Discussion: This 1991 computer vision paper introduced the concept of identifying and finding objects in images using their color histograms.

In 1991, as computer vision systems were moving away from offline processing of static photographs and into real-time use by mobile robots with inexpensive cameras attached, there was a pressing need for efficient algorithms for doing simple vision tasks like identifying, finding, and tracking objects. Until the publication of this paper, most of these techniques were based on the most obvious attribute, shape recognition, but this was both computationally expensive and fragile: the slightest rotation or occlusion of an object (stuff going in front of it) could radically alter its perceived shape. Color-based recognition is more robust: the colors of an object don’t change very much as it moves, rotates, or becomes occluded by other objects. It can work with extremely low-resolution images (in one experiment, the authors got acceptable performance on 8 × 5 pixel images!). On the other hand, it’s very sensitive to the color and intensity of lighting, and the image has to be normalized to account for this. It also, obviously, has difficulty distinguishing objects that have similar colors.

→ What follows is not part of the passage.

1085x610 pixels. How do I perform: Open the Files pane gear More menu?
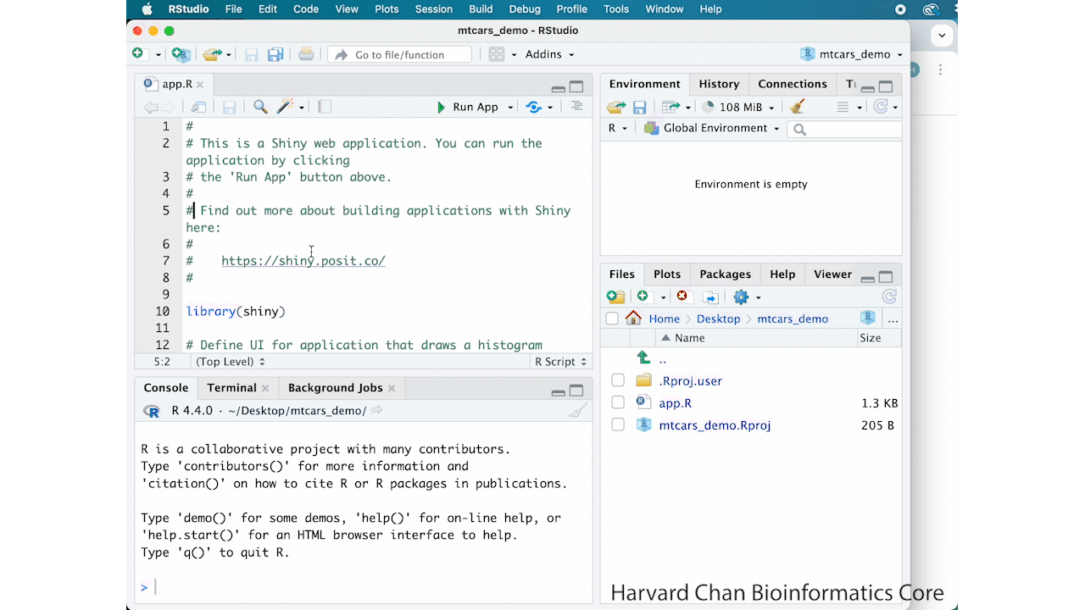[x=746, y=297]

The details of the system are simple: divide the space of all colors up into fairly large “buckets” - typical would be 16 buckets along each color axis (e.g. red, green, blue). For example, the RGB color (170, 24, 255) might get bucketed in the bucket (10, 1, 15). Then, for each object you want to recognize or find, take a model photo of it and count the number of pixels falling into each bucket; this is called the color histogram. To compare two color histograms, they use the Histogram Intersection operator: this takes the minimum of the two counts (from each image) for each bucket, and then adds them up. This value is normalized by dividing it by the number of pixels in the source image. Images with very similar histograms will have intersection values close to 1, whereas ones with different histograms will have much smaller values. By comparing an image to be identified against each image in a database of models, each with a precomputed color histogram, this can rapidly locate the desired image.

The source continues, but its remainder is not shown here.